**Task requirements**
The expected output is a copy of every line in the records with the string "computer".

─── Records to use ───

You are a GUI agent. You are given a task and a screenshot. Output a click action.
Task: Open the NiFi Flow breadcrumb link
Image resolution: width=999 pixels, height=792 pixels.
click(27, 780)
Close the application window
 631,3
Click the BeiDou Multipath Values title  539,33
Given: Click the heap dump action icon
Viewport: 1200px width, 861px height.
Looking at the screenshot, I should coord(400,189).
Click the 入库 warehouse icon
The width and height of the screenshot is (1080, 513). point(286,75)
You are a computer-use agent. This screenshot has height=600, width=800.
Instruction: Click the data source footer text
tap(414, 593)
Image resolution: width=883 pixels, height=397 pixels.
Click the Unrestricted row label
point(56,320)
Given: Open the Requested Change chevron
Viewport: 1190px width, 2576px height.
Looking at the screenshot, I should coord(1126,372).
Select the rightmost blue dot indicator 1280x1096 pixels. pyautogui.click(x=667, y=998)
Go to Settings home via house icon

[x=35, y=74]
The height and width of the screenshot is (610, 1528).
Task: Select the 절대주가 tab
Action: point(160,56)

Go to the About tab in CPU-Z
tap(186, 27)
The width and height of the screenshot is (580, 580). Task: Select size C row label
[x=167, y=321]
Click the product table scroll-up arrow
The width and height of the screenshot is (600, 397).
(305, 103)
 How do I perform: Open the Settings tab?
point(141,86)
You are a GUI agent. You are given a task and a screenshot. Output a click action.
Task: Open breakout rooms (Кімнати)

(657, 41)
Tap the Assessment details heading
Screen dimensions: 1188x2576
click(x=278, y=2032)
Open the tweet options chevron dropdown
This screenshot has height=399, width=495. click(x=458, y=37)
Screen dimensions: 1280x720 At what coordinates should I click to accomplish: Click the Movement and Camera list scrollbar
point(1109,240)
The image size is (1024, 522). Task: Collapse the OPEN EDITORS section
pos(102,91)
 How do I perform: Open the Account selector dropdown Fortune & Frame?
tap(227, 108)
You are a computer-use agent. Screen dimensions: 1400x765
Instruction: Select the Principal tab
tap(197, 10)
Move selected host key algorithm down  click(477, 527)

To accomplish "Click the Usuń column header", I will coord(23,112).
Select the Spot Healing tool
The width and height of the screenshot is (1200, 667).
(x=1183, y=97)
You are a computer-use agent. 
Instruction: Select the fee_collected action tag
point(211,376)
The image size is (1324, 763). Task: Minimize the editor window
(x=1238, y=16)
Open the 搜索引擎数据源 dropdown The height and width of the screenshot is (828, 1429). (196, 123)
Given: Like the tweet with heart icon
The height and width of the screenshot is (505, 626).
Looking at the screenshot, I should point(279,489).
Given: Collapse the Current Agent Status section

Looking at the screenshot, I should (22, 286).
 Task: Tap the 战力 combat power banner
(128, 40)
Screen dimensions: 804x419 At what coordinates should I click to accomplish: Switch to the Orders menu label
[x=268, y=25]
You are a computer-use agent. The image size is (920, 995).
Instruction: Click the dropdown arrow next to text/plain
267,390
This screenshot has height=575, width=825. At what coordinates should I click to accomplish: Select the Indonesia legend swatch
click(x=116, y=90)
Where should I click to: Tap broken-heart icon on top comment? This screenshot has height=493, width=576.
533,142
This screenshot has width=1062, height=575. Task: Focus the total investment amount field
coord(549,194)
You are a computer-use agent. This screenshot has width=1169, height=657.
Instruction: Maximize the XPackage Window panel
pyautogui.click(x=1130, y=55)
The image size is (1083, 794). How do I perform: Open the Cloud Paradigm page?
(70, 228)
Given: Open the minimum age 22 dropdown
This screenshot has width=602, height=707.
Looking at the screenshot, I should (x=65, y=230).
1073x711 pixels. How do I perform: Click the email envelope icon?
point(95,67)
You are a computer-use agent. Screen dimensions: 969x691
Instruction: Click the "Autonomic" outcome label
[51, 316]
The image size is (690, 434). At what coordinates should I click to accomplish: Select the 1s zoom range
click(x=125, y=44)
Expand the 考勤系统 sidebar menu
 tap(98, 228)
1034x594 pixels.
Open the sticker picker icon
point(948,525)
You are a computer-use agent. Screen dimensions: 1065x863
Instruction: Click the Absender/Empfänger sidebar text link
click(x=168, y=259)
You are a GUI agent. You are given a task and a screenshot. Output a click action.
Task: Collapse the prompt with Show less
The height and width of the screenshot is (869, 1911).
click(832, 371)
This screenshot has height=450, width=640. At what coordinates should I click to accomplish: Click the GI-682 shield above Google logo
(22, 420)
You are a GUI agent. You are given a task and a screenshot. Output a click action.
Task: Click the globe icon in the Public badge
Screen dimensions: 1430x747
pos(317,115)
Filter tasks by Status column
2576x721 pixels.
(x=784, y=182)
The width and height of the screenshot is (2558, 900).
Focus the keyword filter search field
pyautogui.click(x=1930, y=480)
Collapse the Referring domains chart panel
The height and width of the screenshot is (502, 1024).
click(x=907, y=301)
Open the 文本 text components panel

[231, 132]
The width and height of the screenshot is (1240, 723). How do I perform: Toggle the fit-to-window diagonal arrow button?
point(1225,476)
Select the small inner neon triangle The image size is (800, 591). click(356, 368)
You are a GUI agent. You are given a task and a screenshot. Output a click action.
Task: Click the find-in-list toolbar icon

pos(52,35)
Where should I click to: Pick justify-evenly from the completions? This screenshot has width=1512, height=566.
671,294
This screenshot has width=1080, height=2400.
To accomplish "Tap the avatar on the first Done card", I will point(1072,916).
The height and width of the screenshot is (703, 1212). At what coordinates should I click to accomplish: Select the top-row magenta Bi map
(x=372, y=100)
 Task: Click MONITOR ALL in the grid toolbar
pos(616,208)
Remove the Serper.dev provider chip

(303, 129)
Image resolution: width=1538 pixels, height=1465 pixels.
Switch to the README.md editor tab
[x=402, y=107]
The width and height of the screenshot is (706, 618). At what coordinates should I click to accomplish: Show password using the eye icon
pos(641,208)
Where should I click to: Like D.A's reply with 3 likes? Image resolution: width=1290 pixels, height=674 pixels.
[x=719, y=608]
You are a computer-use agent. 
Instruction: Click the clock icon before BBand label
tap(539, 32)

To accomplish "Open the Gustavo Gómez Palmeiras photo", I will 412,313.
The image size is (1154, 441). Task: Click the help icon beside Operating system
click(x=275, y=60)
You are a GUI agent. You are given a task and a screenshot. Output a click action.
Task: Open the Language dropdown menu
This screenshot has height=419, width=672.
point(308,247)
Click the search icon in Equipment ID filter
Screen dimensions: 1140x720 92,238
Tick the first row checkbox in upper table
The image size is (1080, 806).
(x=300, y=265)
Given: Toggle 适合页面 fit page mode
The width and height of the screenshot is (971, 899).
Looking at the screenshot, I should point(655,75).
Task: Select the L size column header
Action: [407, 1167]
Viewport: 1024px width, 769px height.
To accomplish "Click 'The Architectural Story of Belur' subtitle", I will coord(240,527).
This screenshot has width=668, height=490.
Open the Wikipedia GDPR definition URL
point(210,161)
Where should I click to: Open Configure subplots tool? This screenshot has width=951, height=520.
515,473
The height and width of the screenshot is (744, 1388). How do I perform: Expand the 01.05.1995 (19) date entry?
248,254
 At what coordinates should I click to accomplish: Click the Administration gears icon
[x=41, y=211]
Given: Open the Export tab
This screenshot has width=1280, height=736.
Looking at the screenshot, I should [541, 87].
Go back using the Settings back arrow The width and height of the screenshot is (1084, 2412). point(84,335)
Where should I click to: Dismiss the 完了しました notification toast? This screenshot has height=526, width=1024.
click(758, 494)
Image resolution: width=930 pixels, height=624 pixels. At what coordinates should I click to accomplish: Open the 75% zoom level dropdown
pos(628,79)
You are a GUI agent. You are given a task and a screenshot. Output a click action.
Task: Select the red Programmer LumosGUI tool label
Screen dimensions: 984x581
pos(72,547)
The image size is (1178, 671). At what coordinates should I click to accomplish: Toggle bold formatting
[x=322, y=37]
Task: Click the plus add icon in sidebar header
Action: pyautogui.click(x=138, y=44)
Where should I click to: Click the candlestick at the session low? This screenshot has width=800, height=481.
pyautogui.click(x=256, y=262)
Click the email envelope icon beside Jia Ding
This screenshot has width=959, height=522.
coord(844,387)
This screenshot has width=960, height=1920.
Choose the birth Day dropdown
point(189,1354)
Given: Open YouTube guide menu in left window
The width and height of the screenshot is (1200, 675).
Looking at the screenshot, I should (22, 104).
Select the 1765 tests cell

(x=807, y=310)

───

**Answer box**
You are a computer-use agent. This screenshot has height=600, width=800.
You are a computer-use agent. Screen dimensions: 1400x765
You are a computer-use agent. 
You are a computer-use agent. The image size is (920, 995).
You are a computer-use agent. This screenshot has width=1169, height=657.
You are a computer-use agent. Screen dimensions: 969x691
You are a computer-use agent. Screen dimensions: 1065x863
You are a computer-use agent. 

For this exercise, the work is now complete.